Devrions-nous voir cette personne, ou non...?
S'agit-il de lâcher prise sur ses sentiments, ou de s'y accrocher...?
Son allure ralentit peu à peu, son esprit vagabondant tandis qu'elle contemplait d'un œil absent les motifs des dalles de pierre bleue devant elle. Le regard de Rongyue était absent, et elle semblait une âme errante dérivant au fil des saisons, éthérée et sans but…
« Espèce de morveux, tu es si grand et tu as encore besoin que ta mère te porte ? Tu n'as pas honte ! Descends tout de suite, tu ne vois pas que ta mère est épuisée et qu'elle transpire ? »
« Non ! Maman, tu n'es pas fatiguée… Ah… ça fait tellement mal ! »
« Il semble que, si je ne te le répète pas sans cesse, tu ne comprendras jamais ce que signifie être filial, la plus grande de toutes les vertus ! »
« Maman, papa m'a tiré les oreilles si fort que ça fait mal ! »
« Laisse tomber, Hao'er n'est pas lourd... Ah ! »
"Quel est le problème?!"
Suivant son regard stupéfait, au loin, baignée par la douce lumière dorée du soleil, une femme tenant un enfant se tenait figée sur place, telle une sculpture d'argile, les fixant tous les trois d'un regard vide dans la rue animée.
Le sourire chaleureux de Xing Tong avait disparu, remplacé par une indifférence sans bornes.
Ils n'étaient qu'à trente centimètres l'un de l'autre, mais à cet instant, Rongyue eut l'impression qu'un gouffre infranchissable les séparait.

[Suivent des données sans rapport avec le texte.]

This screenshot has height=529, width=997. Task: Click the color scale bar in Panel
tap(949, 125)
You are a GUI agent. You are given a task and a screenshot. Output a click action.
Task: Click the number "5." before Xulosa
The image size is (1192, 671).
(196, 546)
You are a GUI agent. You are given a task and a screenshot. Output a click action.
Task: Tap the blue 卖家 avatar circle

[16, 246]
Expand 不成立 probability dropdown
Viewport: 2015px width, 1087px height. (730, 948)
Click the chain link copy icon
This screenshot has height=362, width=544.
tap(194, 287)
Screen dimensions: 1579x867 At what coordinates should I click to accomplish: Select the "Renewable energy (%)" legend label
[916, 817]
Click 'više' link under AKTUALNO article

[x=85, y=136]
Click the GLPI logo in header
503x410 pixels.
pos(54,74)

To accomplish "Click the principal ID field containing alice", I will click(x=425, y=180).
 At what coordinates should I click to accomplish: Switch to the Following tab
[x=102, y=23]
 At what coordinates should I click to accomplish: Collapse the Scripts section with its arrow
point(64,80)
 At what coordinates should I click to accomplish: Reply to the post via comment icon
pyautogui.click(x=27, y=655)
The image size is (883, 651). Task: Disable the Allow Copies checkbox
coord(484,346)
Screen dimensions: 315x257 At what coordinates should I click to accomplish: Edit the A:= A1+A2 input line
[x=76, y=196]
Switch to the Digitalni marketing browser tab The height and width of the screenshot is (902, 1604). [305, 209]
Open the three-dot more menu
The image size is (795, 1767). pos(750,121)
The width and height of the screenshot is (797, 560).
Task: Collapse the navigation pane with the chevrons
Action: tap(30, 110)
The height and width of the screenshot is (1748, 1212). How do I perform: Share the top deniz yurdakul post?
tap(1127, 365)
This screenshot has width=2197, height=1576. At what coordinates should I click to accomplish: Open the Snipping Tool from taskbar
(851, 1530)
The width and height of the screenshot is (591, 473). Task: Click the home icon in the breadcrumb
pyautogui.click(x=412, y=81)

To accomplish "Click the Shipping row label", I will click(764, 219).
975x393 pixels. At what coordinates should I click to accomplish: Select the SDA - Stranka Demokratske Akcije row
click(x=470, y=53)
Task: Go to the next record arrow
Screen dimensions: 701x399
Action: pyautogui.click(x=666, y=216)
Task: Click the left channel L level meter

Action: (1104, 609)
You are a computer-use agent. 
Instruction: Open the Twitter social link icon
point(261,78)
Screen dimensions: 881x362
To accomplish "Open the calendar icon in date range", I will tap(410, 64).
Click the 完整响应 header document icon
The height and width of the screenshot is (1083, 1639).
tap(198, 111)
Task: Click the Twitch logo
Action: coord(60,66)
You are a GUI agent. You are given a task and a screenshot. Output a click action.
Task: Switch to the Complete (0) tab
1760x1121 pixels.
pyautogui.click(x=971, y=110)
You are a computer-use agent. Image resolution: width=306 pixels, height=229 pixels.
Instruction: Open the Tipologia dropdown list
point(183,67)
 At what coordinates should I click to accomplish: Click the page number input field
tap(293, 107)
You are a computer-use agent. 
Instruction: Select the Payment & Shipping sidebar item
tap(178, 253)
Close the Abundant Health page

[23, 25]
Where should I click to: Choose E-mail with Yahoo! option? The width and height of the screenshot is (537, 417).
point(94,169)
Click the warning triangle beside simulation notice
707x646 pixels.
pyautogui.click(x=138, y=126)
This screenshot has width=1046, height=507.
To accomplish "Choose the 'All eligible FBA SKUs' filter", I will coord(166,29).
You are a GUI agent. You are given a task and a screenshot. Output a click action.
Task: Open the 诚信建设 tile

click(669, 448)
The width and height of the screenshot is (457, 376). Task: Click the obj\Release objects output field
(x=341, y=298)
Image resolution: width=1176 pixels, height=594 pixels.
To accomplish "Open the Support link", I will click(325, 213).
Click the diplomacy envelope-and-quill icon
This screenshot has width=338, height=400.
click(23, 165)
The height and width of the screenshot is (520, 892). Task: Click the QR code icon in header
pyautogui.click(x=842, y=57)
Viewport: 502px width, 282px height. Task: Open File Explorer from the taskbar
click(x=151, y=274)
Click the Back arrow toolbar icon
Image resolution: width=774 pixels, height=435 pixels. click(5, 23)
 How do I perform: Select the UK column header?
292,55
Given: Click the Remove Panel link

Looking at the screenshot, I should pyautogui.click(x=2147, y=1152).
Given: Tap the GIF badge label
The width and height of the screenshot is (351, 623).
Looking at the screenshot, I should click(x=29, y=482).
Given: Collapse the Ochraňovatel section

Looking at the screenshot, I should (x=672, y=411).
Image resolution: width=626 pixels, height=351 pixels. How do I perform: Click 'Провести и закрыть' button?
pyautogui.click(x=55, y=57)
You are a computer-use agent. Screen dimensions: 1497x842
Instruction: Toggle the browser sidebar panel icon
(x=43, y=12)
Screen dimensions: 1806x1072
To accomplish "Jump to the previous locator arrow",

Quel que soit son saut, elle ne pourrait atteindre l'autre rive. Elle ne pouvait qu'observer, impuissante, cette scène à la fois harmonieuse et troublante…
Père ? Mère ? Enfant ? Une famille de trois personnes… quelle scène touchante, si touchante qu’elle suscita l’envie et l’émoussa profondément…
Si cette femme douce avait été une autre, elle serait intervenue sans hésiter, aurait pointé du doigt Tuoba Chen et l'aurait réprimandé sans pitié. Après avoir laissé éclater sa colère, elle aurait pris le chiot dans ses bras, agité sa manche et se serait éloignée d'un pas assuré. Mais cette femme était une de ces rares personnes qui lui étaient entièrement dévouées, prêtes à tout pour elle – celle à qui elle devait le plus. Elle ne pouvait, ne voulait, ne voulait pas, et ne supportait pas l'idée de la mettre dans l'embarras, même légèrement. Si elle avait pu être heureuse, outre le fait de lui offrir ses vœux du fond du cœur, elle n'aurait pu que rester silencieuse, les observant, rayonnants de bonheur…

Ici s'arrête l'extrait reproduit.